I get to talk to the poll workers, usually ladies of a certain age in my neighborhood who make a few bucks by jotting down numbers on a card and a sheet of paper and wishing you well. Sometimes, I'll bring coffee because I know they've been there since 5 or so, and have a long dead stretch of time until 9 or 10 pm.

Usually, I'm voter number four in my ED. In NYC, we divide our precincts up into Assembly Districts and then Election Districts. That means my ED is basically the four square blocks around my house. My immediate neighborhood is a mix of deeply blue-collar homeowners, one or two who are pretty Republican, and a large dollop of single men and women, with a sprinkling of young families. Usually, this means I'm one of the first people up in the morning, nevermind out and voting.

My polling place is the local elementary school. On a good day, say when Clinton ran for re-election in 1996, there might be twenty people voting at any one time that early.

Today, I had heard rumours that the turnout was already gearing up to be spectacular. That's why I decided to get there early. I wanted to witness it.

In one ED, just one, there were some seventy five people lined up when I got there. Think about it: usually, twenty people across something like 20 EDs. Today, 75 in just one. I was fortunate. It wasn't mine. I did have to stand in line.

I was voter number 25 in my ED. Remember, I'm usually a half hour later and number four or so. Six times as many voters in three-fourths the time in my ED alone.

I get the sense there's a welling up in this nation. A repudiation of the evil attempts to take this nation back to a time when things were better... for white men.

I'm not sure what finally woke America up. Katrina? Perhaps. Iraq? Possibly. September 11 and the watered down accusations of the 9/11 Commission's report? Likely.

Somewhere along the line, Americans looked at government-by-Republican and said "enough". In drips and drabs, to be sure. We'll put up with a lot, and will be very forgiving, very... Christian.

There is, however, an undeniable momentum to the future, towards progress. We are, to coin a phrase, heading Barack to the Bridge to the 21st Century.

I can write this on election morning, November 2, with the results unknown, much less unannounced, because frankly, it doesn't really matter. Obama can win, Obama can lose, but this boulder will not endure Sisyphian efforts to roll it up the hill of reactionary thinking any longer, it will flatten those who choose to get in its way. If Obama somehow manages to lose this election -- no matter, in 2012, Hillary will prevail.

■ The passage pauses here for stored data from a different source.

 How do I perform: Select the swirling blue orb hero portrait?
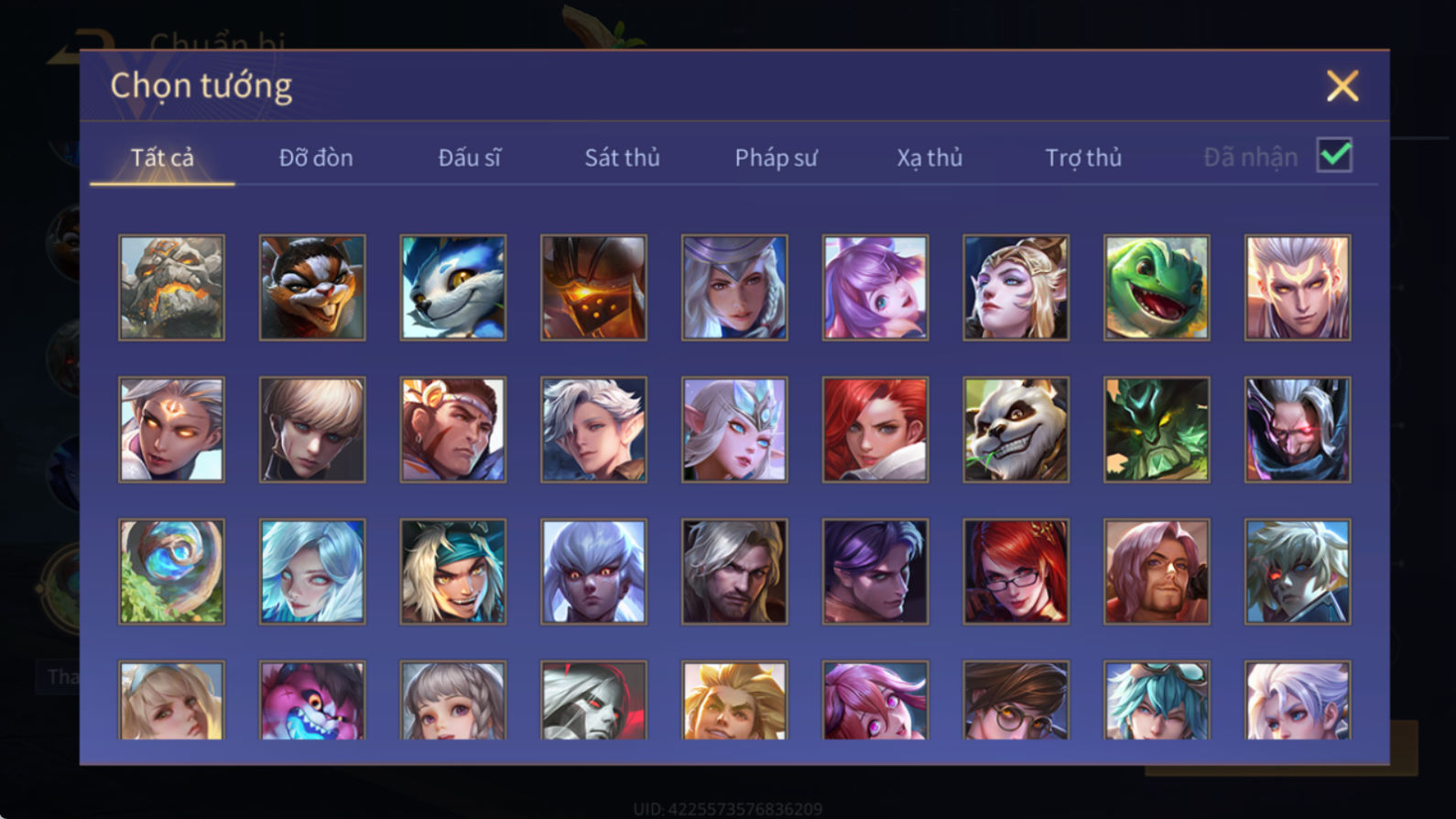coord(171,572)
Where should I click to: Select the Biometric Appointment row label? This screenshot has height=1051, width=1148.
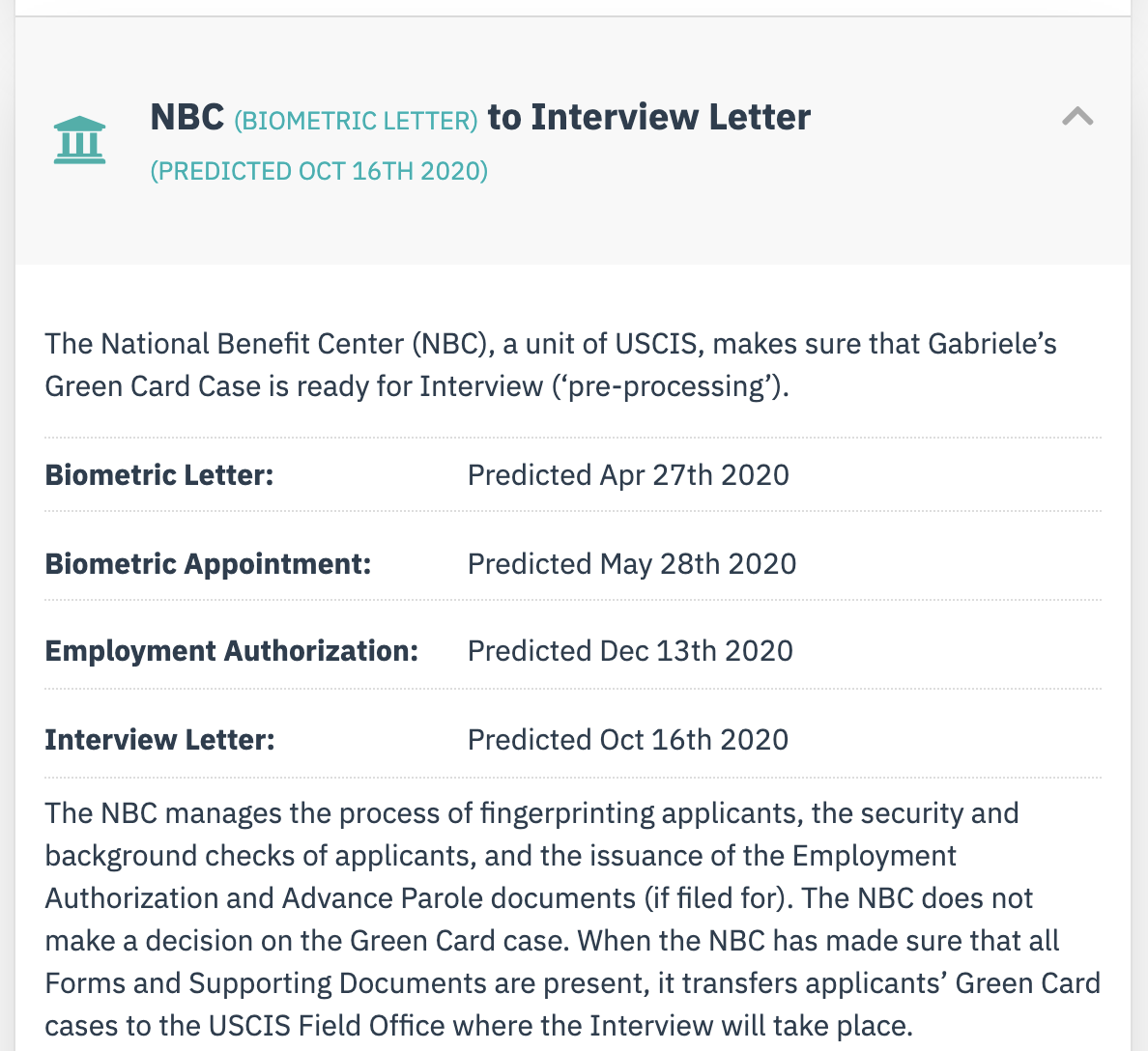(x=208, y=563)
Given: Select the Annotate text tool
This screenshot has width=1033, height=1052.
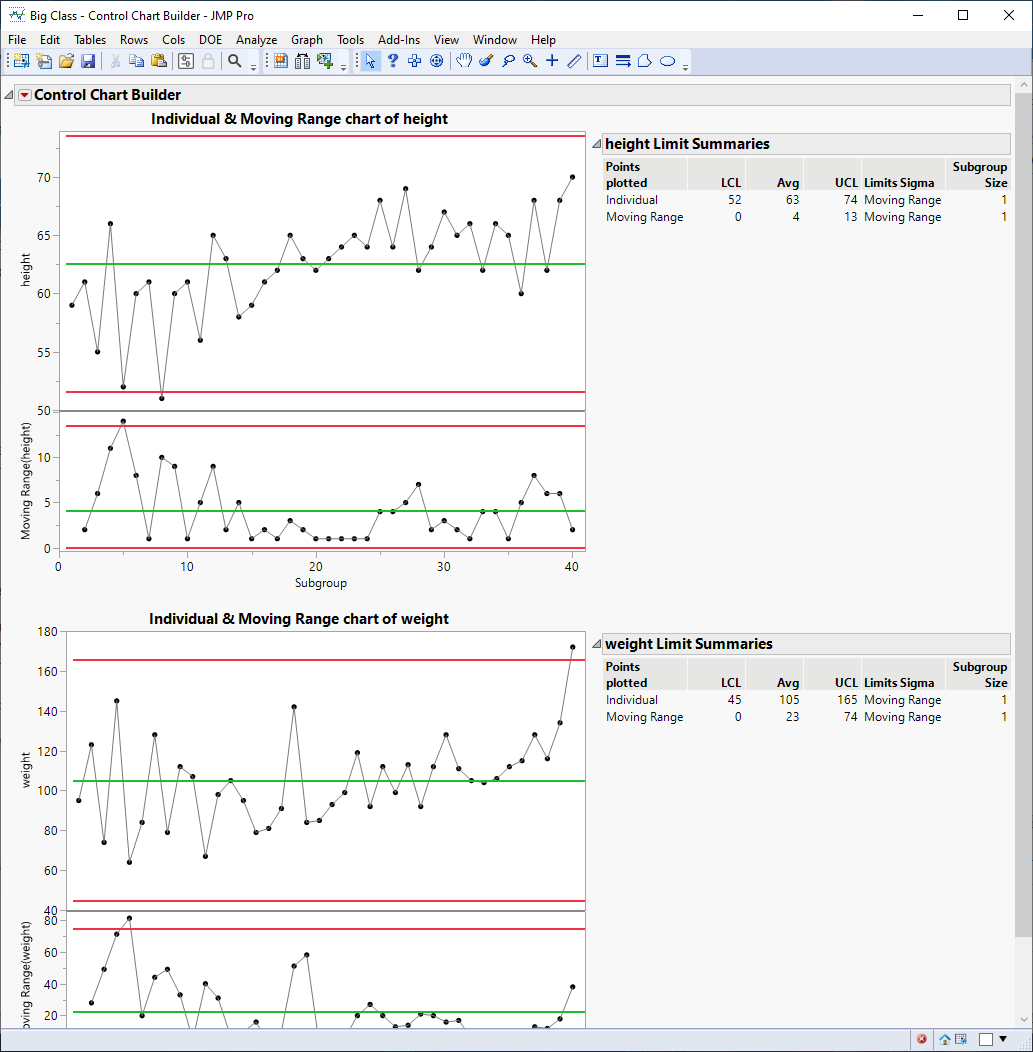Looking at the screenshot, I should click(600, 61).
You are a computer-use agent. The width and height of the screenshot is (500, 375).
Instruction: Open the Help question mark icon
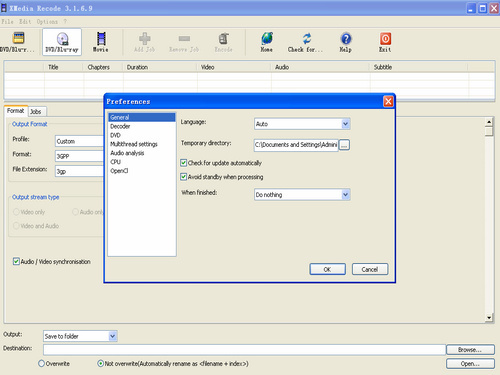[346, 39]
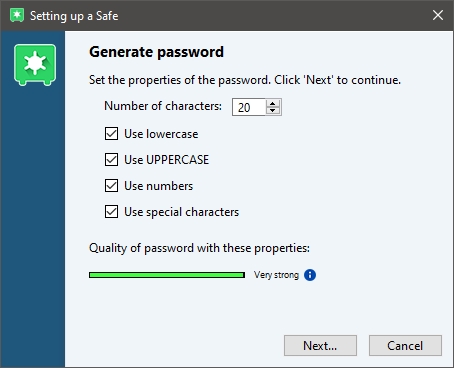Viewport: 454px width, 368px height.
Task: Click the Next... button
Action: click(320, 346)
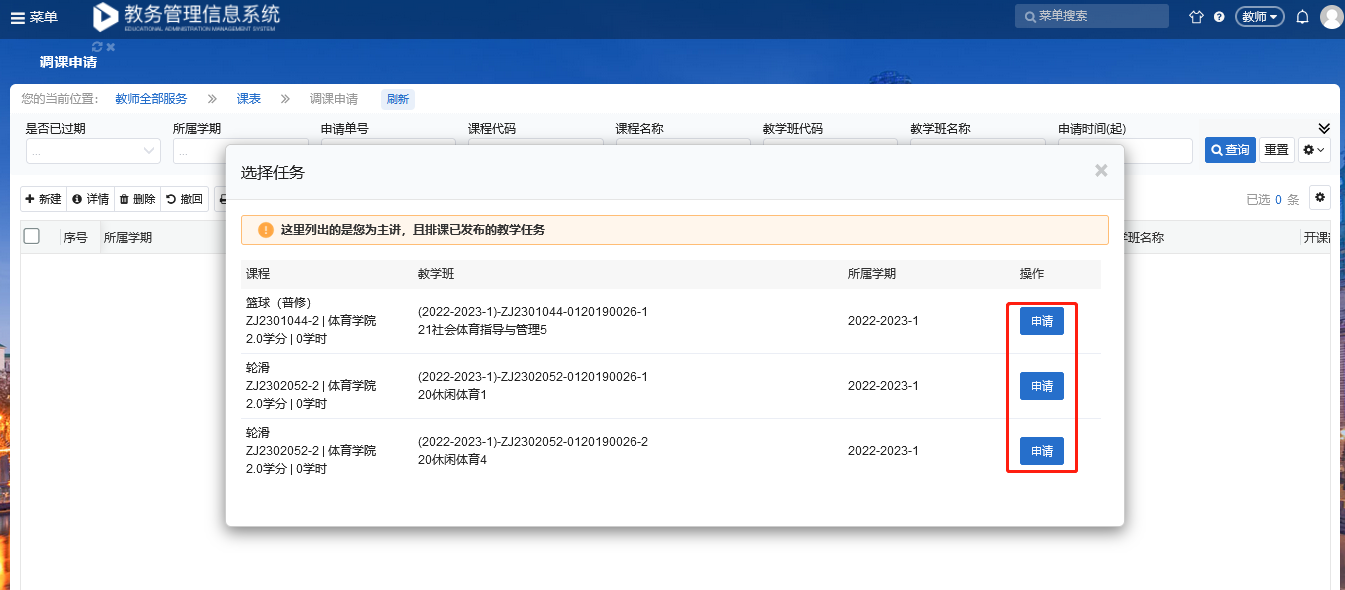The image size is (1345, 590).
Task: Expand more filters double-chevron
Action: [x=1324, y=129]
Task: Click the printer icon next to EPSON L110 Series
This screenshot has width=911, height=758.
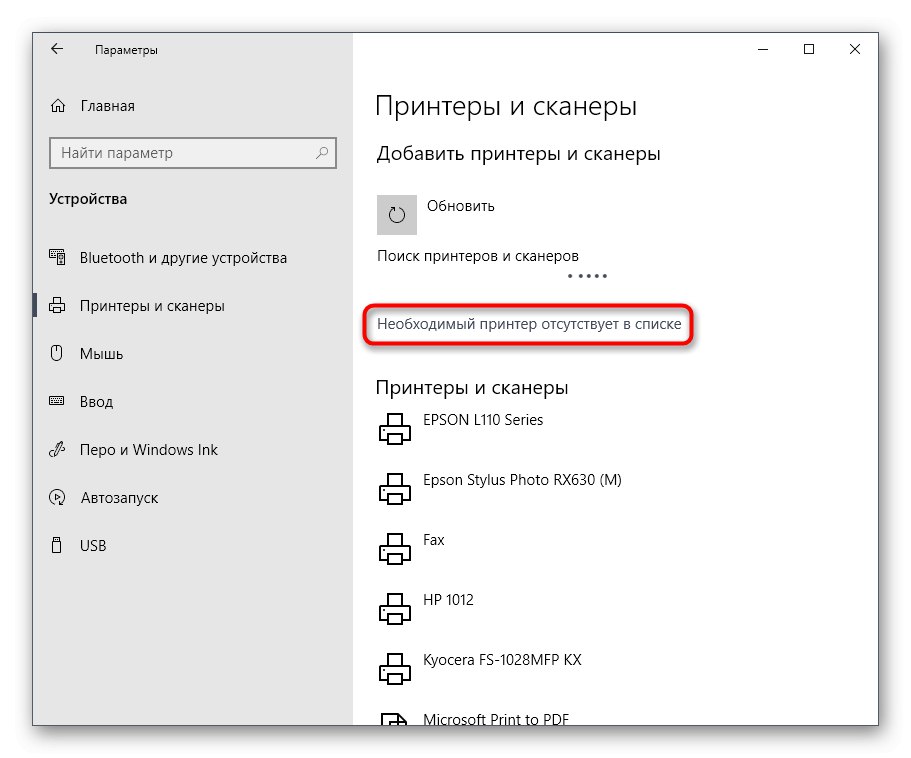Action: [x=394, y=428]
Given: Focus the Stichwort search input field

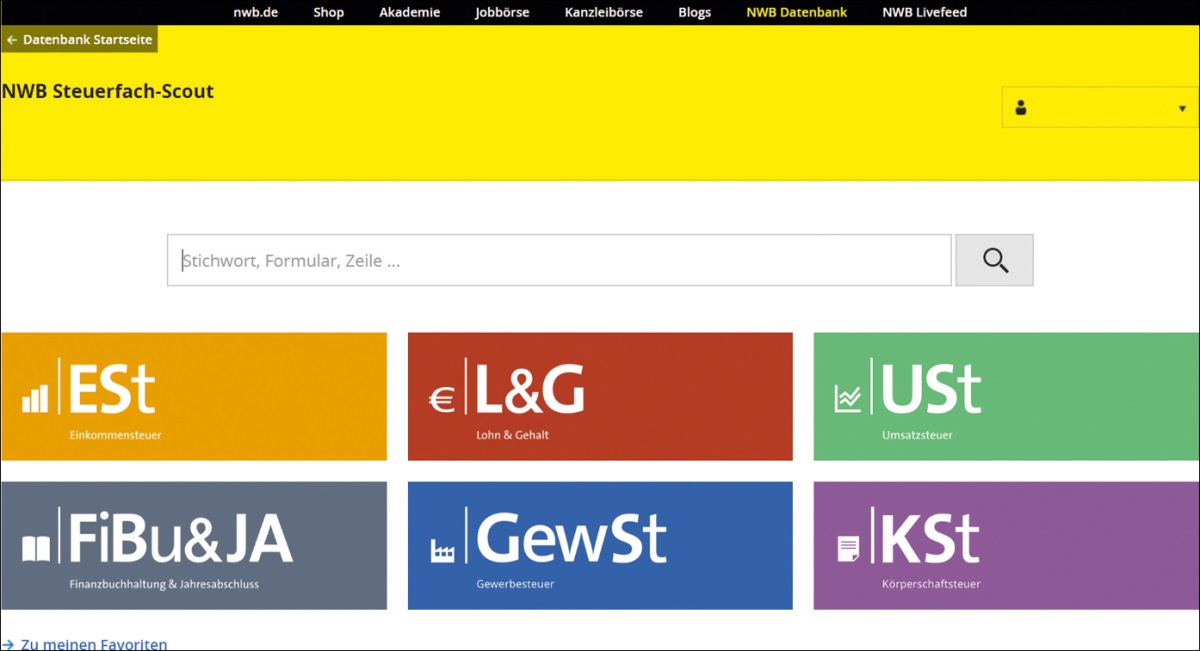Looking at the screenshot, I should pos(558,261).
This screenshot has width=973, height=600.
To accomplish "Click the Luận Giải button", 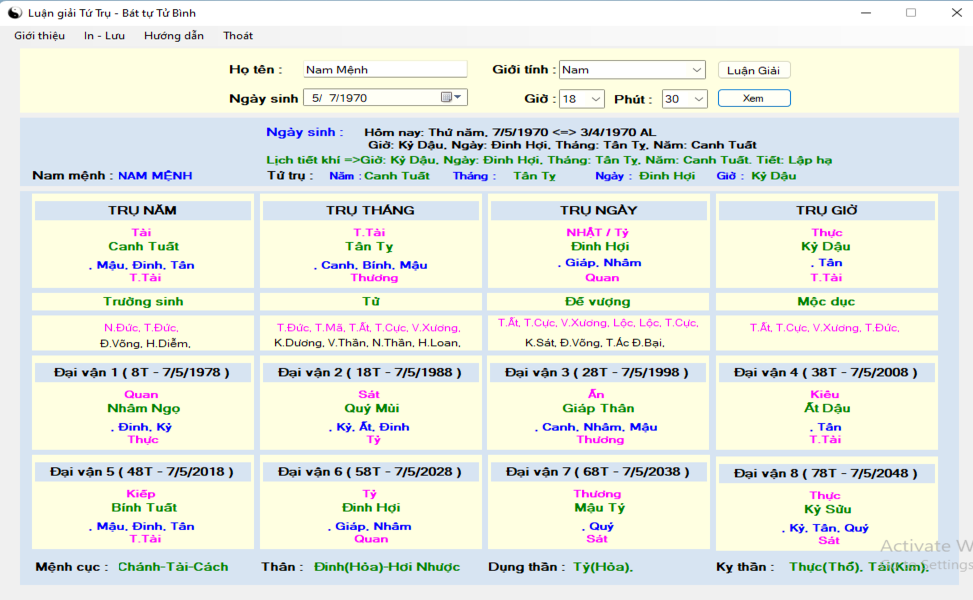I will tap(753, 70).
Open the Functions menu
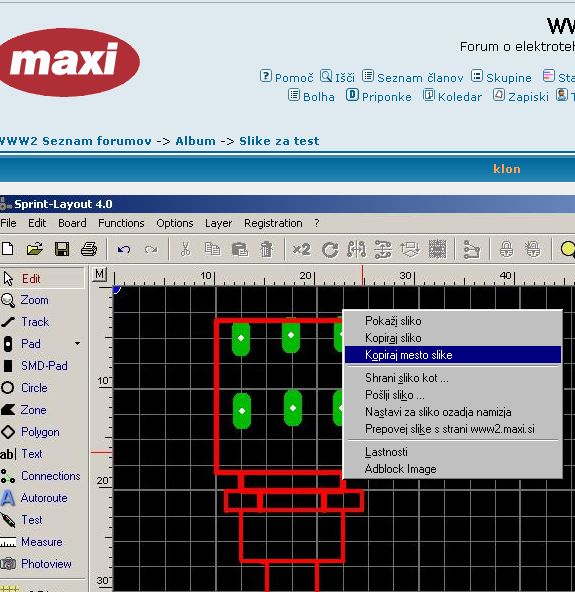575x592 pixels. click(x=121, y=223)
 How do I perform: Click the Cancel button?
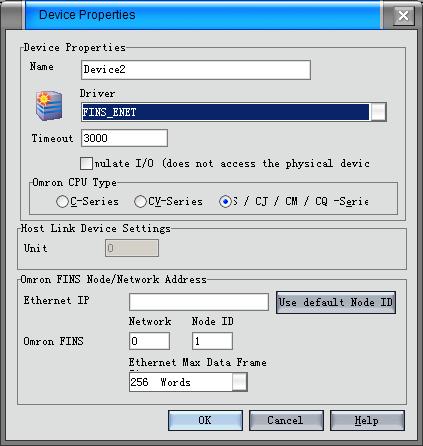(x=286, y=420)
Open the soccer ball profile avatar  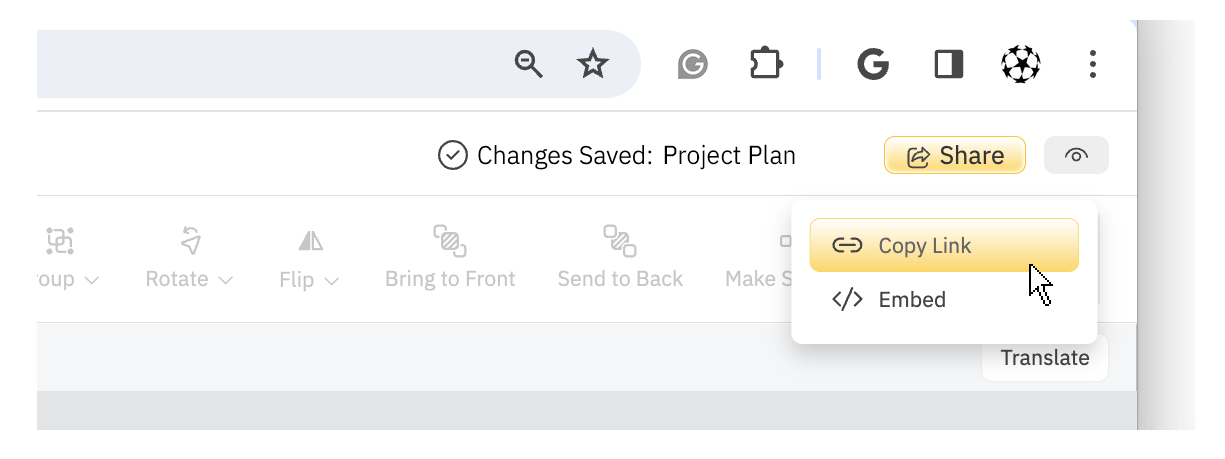click(1021, 65)
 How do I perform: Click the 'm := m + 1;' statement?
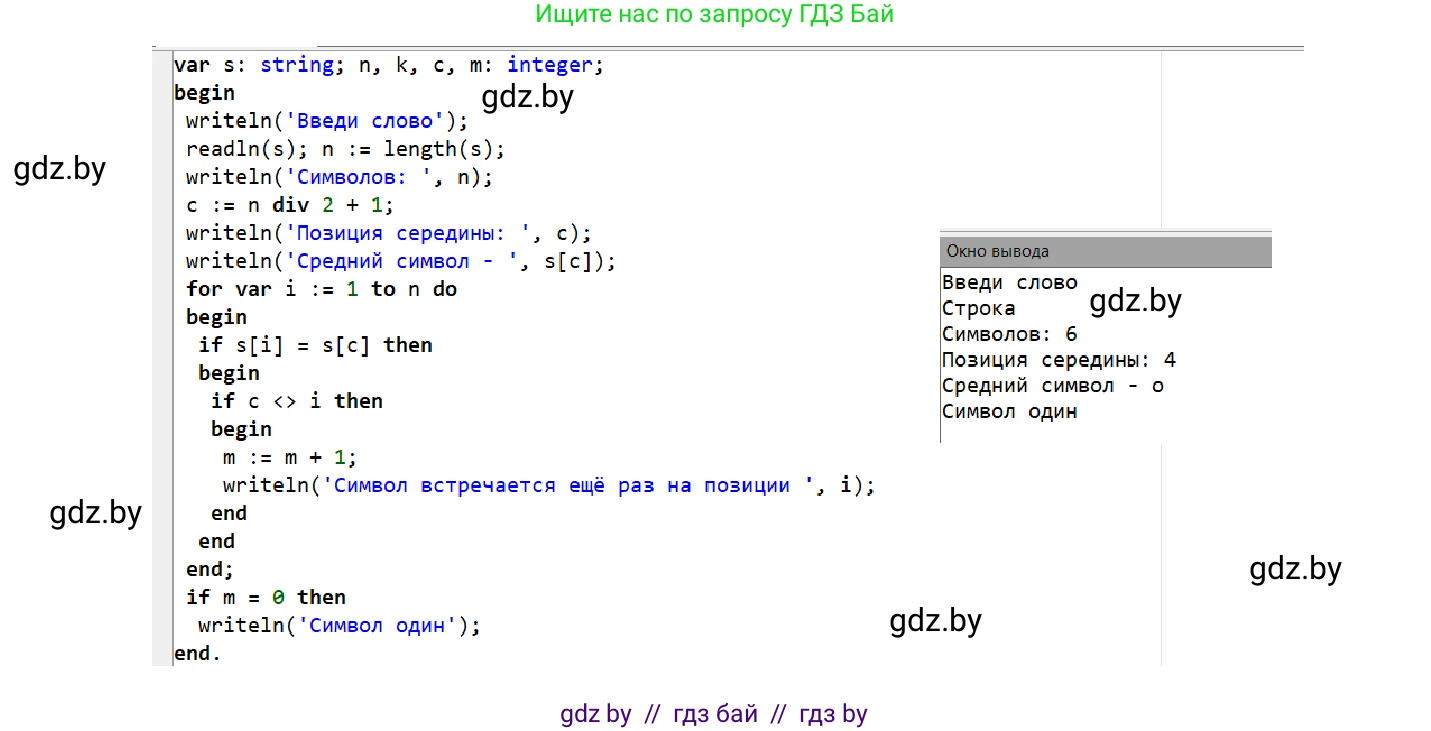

There is no stopping this motion. The inertia is too great.

If Obama loses, it just means the right wing has thrown John McCain in front of the rock to momentarily bounce it around a bit, but McCain with a fully Democratic congress, and a GOP torn asunder, will be less of an impediment than many on the right would wish.

In 1980, 1984, 1988, 2000, and 2004, I had hoped that America would finally see the sham being foisted upon them by the Republican party, shackling us to our jobs and to an indentured servitude of lifelong indebtedness while the government does nothing for the "little guy", the "Joe the Plumbers" of America. It worried me that, as we rode deeper and deeper into the abyss, as Republican leaders became less and less coy about the rapine of America's bounty, that Americans might wait until it's too late.

And indeed, they may have. It might be impossible to pull our great and wondrous nation back from the brink. But we have a chance. We have hope.

We have change. And I have never been prouder to be an American than I was to be voter number 25 this morning.